*Listed entries*:
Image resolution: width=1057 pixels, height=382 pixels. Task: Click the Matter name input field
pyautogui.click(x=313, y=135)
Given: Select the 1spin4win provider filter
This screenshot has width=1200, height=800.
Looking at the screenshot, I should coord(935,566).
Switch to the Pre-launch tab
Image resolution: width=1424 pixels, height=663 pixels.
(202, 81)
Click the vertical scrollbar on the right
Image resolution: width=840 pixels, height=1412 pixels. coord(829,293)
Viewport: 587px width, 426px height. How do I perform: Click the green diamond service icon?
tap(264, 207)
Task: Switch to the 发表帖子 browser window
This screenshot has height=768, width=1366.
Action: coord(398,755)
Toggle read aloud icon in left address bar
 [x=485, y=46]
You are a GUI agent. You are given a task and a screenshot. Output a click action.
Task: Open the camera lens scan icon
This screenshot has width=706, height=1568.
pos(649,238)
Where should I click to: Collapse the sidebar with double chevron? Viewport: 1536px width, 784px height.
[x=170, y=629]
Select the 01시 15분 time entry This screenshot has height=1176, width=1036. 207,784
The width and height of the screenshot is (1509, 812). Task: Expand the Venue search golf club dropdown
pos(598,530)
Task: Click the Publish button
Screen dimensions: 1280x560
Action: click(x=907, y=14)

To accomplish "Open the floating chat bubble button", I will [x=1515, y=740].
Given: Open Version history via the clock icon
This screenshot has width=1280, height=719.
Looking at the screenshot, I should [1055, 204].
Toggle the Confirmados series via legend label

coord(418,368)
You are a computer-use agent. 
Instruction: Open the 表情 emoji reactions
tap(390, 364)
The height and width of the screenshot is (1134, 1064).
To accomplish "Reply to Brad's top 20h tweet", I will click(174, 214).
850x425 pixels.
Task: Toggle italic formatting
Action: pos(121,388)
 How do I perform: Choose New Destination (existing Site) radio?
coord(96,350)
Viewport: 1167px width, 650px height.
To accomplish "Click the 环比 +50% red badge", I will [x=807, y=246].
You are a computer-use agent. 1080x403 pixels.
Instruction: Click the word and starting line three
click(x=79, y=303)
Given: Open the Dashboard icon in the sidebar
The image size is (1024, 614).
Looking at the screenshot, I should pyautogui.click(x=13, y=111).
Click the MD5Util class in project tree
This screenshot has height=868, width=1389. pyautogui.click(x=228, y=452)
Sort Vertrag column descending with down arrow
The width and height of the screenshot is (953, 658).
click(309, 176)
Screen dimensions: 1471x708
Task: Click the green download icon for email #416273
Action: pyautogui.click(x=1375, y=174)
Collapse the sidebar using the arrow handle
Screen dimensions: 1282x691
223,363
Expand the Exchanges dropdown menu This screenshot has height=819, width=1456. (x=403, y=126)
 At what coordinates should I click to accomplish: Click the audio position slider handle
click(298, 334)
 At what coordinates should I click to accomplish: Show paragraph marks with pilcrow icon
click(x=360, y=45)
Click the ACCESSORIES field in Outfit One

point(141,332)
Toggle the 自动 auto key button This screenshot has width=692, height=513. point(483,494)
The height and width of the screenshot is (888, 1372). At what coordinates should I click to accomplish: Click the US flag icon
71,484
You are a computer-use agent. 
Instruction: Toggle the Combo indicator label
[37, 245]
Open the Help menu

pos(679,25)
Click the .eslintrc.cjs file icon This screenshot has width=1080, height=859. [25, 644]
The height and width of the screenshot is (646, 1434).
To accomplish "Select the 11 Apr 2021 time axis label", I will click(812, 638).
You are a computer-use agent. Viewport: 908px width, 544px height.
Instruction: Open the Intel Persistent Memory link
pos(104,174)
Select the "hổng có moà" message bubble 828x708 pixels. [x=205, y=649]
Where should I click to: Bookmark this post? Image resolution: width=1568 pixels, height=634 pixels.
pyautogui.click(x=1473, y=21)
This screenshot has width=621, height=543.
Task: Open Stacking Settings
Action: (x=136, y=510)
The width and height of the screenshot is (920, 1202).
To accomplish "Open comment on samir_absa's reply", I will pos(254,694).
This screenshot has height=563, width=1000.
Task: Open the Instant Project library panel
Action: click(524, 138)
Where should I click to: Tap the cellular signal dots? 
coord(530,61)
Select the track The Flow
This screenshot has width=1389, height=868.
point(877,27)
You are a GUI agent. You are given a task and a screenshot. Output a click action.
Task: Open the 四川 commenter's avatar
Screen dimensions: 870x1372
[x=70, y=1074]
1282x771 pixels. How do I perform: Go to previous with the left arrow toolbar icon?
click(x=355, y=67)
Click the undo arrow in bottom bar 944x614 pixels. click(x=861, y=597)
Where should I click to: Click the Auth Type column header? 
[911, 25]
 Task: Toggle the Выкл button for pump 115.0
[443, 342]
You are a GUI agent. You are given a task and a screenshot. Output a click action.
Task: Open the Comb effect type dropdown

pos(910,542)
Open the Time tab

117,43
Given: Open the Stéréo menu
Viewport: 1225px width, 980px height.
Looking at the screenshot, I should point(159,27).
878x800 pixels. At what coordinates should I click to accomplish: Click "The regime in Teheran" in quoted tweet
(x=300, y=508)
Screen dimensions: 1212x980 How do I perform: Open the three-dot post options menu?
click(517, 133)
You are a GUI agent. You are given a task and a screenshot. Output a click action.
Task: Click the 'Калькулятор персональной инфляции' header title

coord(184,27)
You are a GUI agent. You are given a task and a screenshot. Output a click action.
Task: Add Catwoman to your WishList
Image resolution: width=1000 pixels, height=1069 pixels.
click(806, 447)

*What you have to do*: Copy out every line in the entries above that holds "computer".

*Result of the exercise*:
You are a computer-use agent. 
You are a computer-use agent. 1080x403 pixels.
You are a computer-use agent. 
You are a computer-use agent. Viewport: 908px width, 544px height.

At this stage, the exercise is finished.